It is only in full-fledged dense cities (the level of density required depends on income, technology, and other factors), and dense cities that sustain, that full-fledged dense (fixed route, fixed infrastructure) transit is warranted. Loosely, the transit-city threshold is on the order of 10,000 persons per square mile, sustained over some region. This implies a Minneapolis population of 540,000 and a St. Paul population of 520,000. While those numbers are achievable in principle, they require significant changes in market demand and reduction in supply constraints to achieve. If it were to be achieved, still under 1/3 of the region would be in the transit city. The remainder would be the country, or its suburban simulacrum.

Certainly, some parts of the core cities already sustain this density, and there is no requirement that all of the core city achieves the density, just that a sufficiently large part does. Most doesn’t.

For the Metropolitan area, fixing the total space, this threshold implies a population of 63 million, or relaxing the space but fixing the  population, a shrinkage to a developed area of 345 square miles. I would consider either outcome highly unlikely.

The car-free lifestyle is sufficiently uncommon that the local newspaper does a feature on it.

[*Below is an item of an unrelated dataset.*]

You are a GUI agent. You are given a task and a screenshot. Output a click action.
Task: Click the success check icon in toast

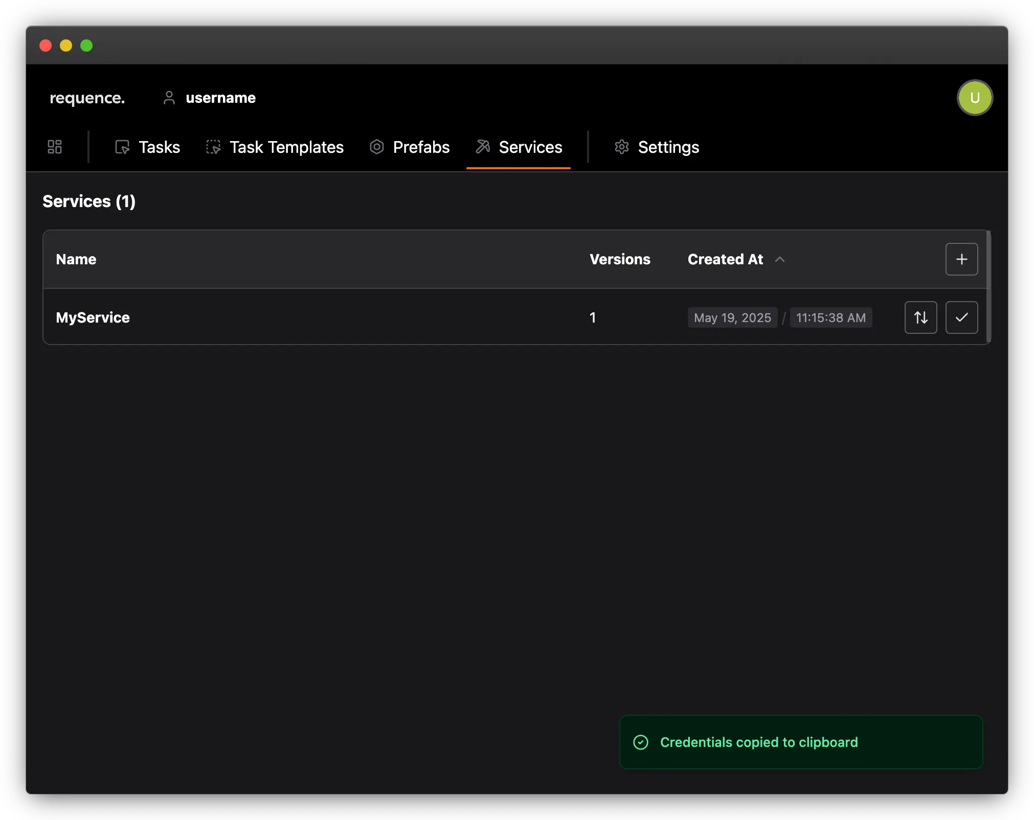(641, 742)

In less dense cities, less transit is warranted. But if the transit is insufficiently dense (in space (coverage) and time (frequency)), anyone with a choice will anchor to the on-demand, point-to-point mode, which will be sufficiently faster to outweigh any additional expense

 

Creating Transitopolis: the Transit City

Positive (and Negative) Feedbacks in Transportation
Positive (and Negative) Feedbacks in Transportation

Building the transit city (Transit-opolis) requires most of  the region’s central city residents (20% today) to willingly abandon the automobile in the first place: creating an environment where car ownership can be voluntarily foregone because it is to the benefit of all concerned not to own the car. The more transit users there are, the better the transit service is, in a virtuous cycle. (And of course, the fewer transit users there are, the worse the service, in a vicious cycle).

This implies focusing transit investments in the central cities, and not diffusing scarce capital like peanut butter across the region.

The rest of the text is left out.